Massimo Berruti tra balon e arte

GRINZANE Artista prestato (con eccellenti risultati) al balon o fuoriclasse del balon dall’eccellente vena artistica? Forse è meglio restare col dubbio e leggere il libro sulla vita e le due anime di Massimo Berruti, che è stato presentato venerdì 21 al castello di Grinzane Cavour. L’opera, intitolata Massimo Berruti, tra balon e arte d’avanguardia: le due vite da campione, è composta da testi di Luciano Bertello, Franco Binello (giornalista di La stampa), Marco Drago (scrittore), Luigi Sugliano (ex giornalista di La stampa e scrittore), Giovanni Tesio (scrittore) e Nando Vioglio (storico del balon).

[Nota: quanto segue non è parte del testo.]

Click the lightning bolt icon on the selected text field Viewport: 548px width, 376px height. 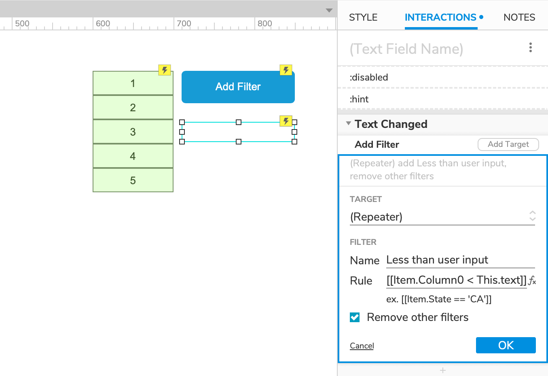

Nel libro sono messe a fuoco le due anime del campione-pittore di Rocchetta Palafea. Da un lato, la passione per la pallapugno, ereditata dal padre, che lo ha portato nella cerchia ristretta dei grandissimi di questo sport, con sei titoli italiani vinti. Una passione che gli ha consentito di superare, all’apice della carriera, una trombosi che lo ha messo in pericolo di vita, permettendogli di conquistare ancora tre scudetti dopo averne perso uno praticamente già vinto proprio a causa dell’infortunio. Dall’altro lato, la passione per l’arte che lo ha portato a ottenere riconoscimenti nazionali e internazionali che, forse, molti nel mondo degli sferisteri ignorano.

Due anime che negli ultimi anni Berruti è riuscito a far coesistere al meglio, realizzando, a Cerretto Langhe, attorno alla piazza dove si gioca da sempre alla pantalera, una serie di opere dedicate alla pallapugno, in cui vengono evidenziati i ruoli, le figure e gli aspetti di questo mondo unico.

Le Langhe, il Roero e parte dell’entroterra ligure sono l’unica zona d’Italia in cui, se si parla di “pallone”, la gente non pensa subito al calcio. E da queste parti, il balon non è soltanto uno sport. È qualcosa di più. Nell’ultima opera lasciata in eredità a Cerretto Langhe, nel settembre scorso, Berruti si è ritratto faccia a faccia con Felice Bertola, l’eterno rivale, con il quale ha dato vita, per oltre un decennio, all’epoca d’oro della pallapugno con gli sferisteri gremiti anche quando i due si affrontavano in amichevole, raggiungendo vette di spettacolarità che negli anni successivi solo raramente sono state toccate.